James Royce Thomason
S/SGT U.S. Army
1941-1945
(Dr. J. Royce Thomason, in his autobiography, shares accounts of his service as a medic during WWII. The following is an excerpt. Read more of his story here. )
Some are wondering what the most unusual case has been. It is hard to pick between two of the outstanding ones. One happened on a train in Turkey and one in a bombing raid in Belgium during World War II. It was Christmas Eve. A bomb had fallen in our compound that afternoon and killed one of our soldiers. Some of the fellows came to me and asked that as soon as the supper dishes had been cleared from the mess hall tent, would I lead them in some Christmas carols and then preach. I agreed to do so. There was a chaplain across the way at the Second Field Hospital who had as his chauffeur a young man who played a portable pump organ, so I asked him to come and bring us his organ and help us cheer things up a bit. He gladly came.
I had just started the service when a runner came saying that a bomb had fallen up the street about two blocks away and an American soldier was lying there in the snow, possibly dead, and unattended. I turned the service over to the chaplain, took my medical kits, and went to see about the soldier. The electric wires were all down, snow was about 18 inches deep, and the temperature was about 35 below zero. The soldier seemed lifeless. I could not detect any heartbeat, but he was still warm and I felt I should do something radical that might just bring him around. So I intravenously injected five ampules of caffeine sodium benzoate, enough to equal about 20 cups of coffee. It was a case of cure or kill for ordinary efforts were useless. Soon I began to feel a faint pulse, and I felt he was going to come around. So I busied myself gathering some pieces of wood from the ruins around me to make splints for both legs and one arm that was broken. By the time I got that done, his pulse was much stronger, but he was still unconscious. I had no ambulance so I put him in the back of a weapons carrier and sent him to 122nd Field Hospital. Doctors there worked on him most of the night. A buzz bomb hit the hospital the next day, throwing him, casts and all onto the floor. He was still unconscious. They then took him to another hospital, and I lost track of him.Many, many times I thought of him and of what looked like the enemy’s determination to kill him, wondering if he pulled through, and if so, would he be normal, etc. Some 15 years later I was holding a revival in Melrose, New Mexico, and walked into a little store and struck up a conversation with the manager. I asked him was he a veteran and he told me he was and inquired as to where I was during the Battle of the Bulge, and I told him I was in a little place called Loncin.
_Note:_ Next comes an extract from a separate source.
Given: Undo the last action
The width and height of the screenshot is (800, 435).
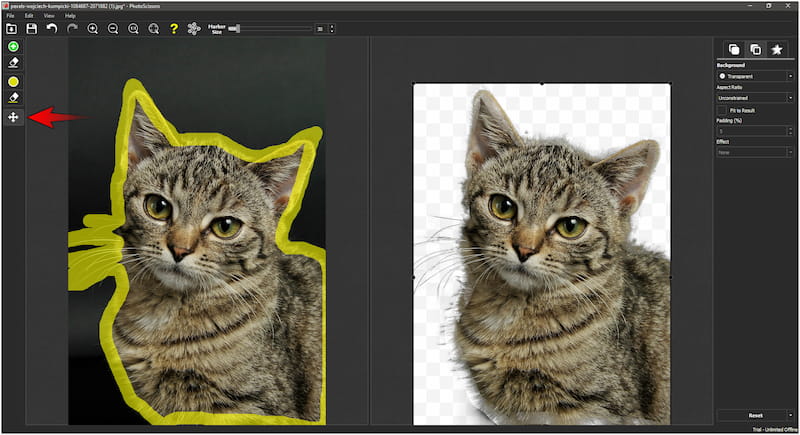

He said, “My best buddy went to Loncin on Christmas Eve that year and a buzz bomb fell on him. . .” I butted in saying: “And a medic found him and revived him and sent him to another hospital that was hit the next day by a bomb.” He said, “How did you know about that?” It was then I told him that I was the man who had found him and saved his life. I made inquiry and was told by this store owner that my patient did live and was then living in Illinois, doing fine, but that so many years had expired that he had lost trace of him. I did not find him again, but did put my questions to rest. The soldier had survived.